▸ READING PASSAGE
# # # # # # #

Thus, even as the Reconstruction began, the trope of the black man in America evolved. In the pre-Reconstruction era the slave was seen as a shirker, a procrastinator, and as someone who would pretend to be obedient but was very wily and cunning. The only way that he could be made to behave in a civilised manner and perform the tasks allotted were through an excessive use force and punishment. This representation of the African American evolved in the Reconstruction era to account for his “free” status before law. He was no longer simply the ‘lazy’ slave; he was the ‘vicious, violent, disobedient’ criminal who was a threat to the peace of the community he lived in. The arbitrary nature of the Black Codes helped in cementing this image of the African American male in the consciousness of White America. A more dangerous iteration of this image was of the black man was as an overtly sexualised being with a propensity for rape and violence. Often, to the dismay of White America, this male gaze would transgressively fall on the white woman, threatening her purity. The ‘lazy’ slave morphed into the image of the ‘criminal’ black man. The criminalisation of the black man in the popular imagination had begun. Thus, he became a target of vigilante justice, radicalised violence, and state-sponsored criminalisation. This narrative of the criminalisation of the black male body coupled with the possibilities of racial transgression through sex with a white woman was detrimental to the physical well-being of the African American male. Black men began to be seen as threats that needed to be quelled by law enforcement agencies. This criminalisation of the black man is reflected in the rates of incarceration. While the incarceration rate for white males jumped from 262 (in 1960) to 678 (in 2010) per 100,000 males; the incarceration rates of black men increased from 1313 in 1960 to 4347 in 2010 per 100,000 males (Drake 2013).   

In his writings Richard Wright emphasised the predominant role of colour in all racial encounters in America. He argued that the black man’s struggle for identity was rejected by white America, since its own existence was predicated upon this act. The prosperity of white America, and indeed the idea of “American exceptionalism” were built on the foundations slave labour. Any recognition of current racial injustices would result in an acknowledgement of past racial violence. This, however, would undermine the narrative of American exceptionalism. While Man, Listen! (1957) and 12 Million Black Voices (1941) need to be seen in this perspective. 

Wright employs the oral tradition of the sermon in 12 Million Black Voices (1941) to articulate the self-consciousness of the African-American as a people. The book was written in the backdrop of demands for military desegregation in light of World War II. While the mainstream narrative during the war years was to create a cohesive American identity, 12 Million highlights how this cultural citizenship was denied to the African American: demands for a desegregated military were rejected outright. The book employs the documentary format to dramatise the history of black America from the moment its ancestors were ripped from the Black continent. It is also a photo-montage of the Great Migration: he brings the black body into the public sphere of white American life and argues for its right to belong there. In the book Wright takes on the role of the ‘preacher-narrator’ (Riley 118) to foreground the segregation experienced by black America and its role in the creation of the African American consciousness. His use of “We,” while talking of the experiences, draws the reader into the story. The pronoun highlights the problematic relationship between the idea of American exceptionalism and racial discrimination that is part of American Life. The act of exposition both reveals the trauma and affirms it as well. In other words, the experiences of slavery, Jim Crow laws and resistance are universalised. Emphasising the central role of African Americans in the creation of America, Wright writes, “We black folk, our history and our present being, are a mirror of the manifold experiences of America. What we want, what we represent, what we endure is what America is. If we black folk perish, America will perish” (12 Million 146). A salient feature of the book is that even as he recognises the collaborative role of both blacks and whites in America to solve racial injustices (support for the Scottsboro boys, for example), he is aware that the distinctive consciousness and awareness of African American is shaped by their interactions with white America. Thus, he puts these interactions under the microscope and reveals the racial bias the predicates these interactions.

# # # # # # #

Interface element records
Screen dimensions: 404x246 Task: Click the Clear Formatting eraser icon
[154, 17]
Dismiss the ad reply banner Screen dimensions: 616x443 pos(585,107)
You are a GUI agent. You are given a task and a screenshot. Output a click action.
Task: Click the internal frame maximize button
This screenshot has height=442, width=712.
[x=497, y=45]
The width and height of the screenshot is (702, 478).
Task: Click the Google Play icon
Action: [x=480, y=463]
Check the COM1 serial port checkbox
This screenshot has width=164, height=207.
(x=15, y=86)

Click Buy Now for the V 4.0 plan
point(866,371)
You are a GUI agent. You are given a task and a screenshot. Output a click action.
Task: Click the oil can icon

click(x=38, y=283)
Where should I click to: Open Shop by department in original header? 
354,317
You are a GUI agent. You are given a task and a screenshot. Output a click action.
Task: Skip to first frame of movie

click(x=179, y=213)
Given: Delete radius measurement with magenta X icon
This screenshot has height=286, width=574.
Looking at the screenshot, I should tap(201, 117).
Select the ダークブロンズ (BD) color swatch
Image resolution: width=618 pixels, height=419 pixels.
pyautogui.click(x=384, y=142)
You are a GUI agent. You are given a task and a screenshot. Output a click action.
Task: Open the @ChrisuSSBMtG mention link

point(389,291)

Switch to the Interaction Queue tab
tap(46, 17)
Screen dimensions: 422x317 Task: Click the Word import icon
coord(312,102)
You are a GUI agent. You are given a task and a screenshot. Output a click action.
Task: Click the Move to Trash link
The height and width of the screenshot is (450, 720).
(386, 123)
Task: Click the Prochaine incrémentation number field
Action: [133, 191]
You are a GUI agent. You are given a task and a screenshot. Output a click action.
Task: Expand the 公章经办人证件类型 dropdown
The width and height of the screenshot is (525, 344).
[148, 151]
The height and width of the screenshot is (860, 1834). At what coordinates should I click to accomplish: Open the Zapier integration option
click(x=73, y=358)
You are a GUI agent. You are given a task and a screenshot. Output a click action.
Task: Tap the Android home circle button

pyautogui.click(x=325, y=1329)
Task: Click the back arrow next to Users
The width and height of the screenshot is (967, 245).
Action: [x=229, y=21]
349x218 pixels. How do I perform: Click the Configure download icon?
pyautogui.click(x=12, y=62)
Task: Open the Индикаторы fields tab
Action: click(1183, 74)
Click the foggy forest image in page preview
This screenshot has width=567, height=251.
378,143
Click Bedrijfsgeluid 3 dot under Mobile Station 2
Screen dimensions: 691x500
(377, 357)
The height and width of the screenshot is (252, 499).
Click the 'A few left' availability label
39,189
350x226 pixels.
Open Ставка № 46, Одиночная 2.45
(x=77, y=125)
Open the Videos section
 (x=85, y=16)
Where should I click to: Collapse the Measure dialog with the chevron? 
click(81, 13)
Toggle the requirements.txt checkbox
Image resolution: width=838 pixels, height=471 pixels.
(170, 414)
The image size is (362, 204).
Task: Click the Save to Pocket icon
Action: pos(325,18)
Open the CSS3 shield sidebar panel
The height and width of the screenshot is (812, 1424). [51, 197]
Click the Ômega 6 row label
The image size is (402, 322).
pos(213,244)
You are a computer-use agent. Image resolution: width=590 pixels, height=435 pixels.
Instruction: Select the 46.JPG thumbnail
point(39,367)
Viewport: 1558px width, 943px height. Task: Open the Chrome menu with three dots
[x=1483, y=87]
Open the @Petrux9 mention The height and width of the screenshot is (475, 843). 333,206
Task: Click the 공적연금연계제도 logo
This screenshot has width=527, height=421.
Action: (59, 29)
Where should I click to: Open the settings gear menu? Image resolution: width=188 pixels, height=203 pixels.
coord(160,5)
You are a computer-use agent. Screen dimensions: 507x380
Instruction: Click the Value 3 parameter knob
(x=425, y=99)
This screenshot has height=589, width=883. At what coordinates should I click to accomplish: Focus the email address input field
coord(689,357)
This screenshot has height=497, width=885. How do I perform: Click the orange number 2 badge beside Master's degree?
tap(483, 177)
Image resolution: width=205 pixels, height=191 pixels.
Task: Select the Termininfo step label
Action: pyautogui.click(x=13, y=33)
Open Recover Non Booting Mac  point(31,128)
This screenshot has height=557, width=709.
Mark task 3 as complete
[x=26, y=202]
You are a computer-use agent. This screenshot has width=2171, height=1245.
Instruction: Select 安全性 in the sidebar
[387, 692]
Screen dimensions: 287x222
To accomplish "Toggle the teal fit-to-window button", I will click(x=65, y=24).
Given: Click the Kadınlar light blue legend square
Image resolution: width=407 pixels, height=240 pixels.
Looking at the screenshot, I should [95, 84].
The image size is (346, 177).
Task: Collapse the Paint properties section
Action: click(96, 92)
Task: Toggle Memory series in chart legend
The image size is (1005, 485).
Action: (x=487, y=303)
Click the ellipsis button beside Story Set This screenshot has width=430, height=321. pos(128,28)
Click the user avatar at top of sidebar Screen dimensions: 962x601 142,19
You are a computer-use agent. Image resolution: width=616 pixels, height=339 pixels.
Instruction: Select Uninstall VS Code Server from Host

# # # # # # #

▸ WHAT YOU NEED TO DO
Reproduce the passage on race in America from the words "In his writings" through the words "in this perspective.".

▸ RESPONSE TO THE EXERCISE
In his writings Richard Wright emphasised the predominant role of colour in all racial encounters in America. He argued that the black man’s struggle for identity was rejected by white America, since its own existence was predicated upon this act. The prosperity of white America, and indeed the idea of “American exceptionalism” were built on the foundations slave labour. Any recognition of current racial injustices would result in an acknowledgement of past racial violence. This, however, would undermine the narrative of American exceptionalism. While Man, Listen! (1957) and 12 Million Black Voices (1941) need to be seen in this perspective.